TASK ITEM: From the data below, return each line in which the string "agent" is found.

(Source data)
↓↓↓

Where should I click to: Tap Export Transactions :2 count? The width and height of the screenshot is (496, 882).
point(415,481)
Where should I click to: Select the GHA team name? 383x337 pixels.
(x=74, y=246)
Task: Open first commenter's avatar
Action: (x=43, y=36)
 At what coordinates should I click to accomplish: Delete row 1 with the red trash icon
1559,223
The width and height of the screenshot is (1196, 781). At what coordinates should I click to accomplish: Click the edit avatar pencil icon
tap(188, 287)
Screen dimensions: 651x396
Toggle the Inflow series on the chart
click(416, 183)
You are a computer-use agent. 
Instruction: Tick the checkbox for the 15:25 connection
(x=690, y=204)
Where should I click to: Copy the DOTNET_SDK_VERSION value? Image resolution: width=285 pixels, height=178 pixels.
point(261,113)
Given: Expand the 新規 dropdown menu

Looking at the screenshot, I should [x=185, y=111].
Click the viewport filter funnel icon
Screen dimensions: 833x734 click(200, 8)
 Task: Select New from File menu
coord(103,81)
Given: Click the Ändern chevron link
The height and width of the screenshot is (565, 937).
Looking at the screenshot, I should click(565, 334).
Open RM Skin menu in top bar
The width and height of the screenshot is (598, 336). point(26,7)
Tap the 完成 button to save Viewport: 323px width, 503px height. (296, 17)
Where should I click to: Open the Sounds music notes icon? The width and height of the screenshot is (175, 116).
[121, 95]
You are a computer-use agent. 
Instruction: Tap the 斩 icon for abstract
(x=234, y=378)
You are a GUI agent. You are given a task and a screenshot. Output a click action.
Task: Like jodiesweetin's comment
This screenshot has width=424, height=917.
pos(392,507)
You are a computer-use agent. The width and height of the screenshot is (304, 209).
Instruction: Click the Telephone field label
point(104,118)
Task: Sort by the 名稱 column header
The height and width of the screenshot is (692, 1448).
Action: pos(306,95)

↑↑↑

TASK OUTPUT:
You are a computer-use agent. 
You are a computer-use agent. 
You are a GUI agent. You are given a task and a screenshot. Output a click action.
You are a computer-use agent. The width and height of the screenshot is (304, 209).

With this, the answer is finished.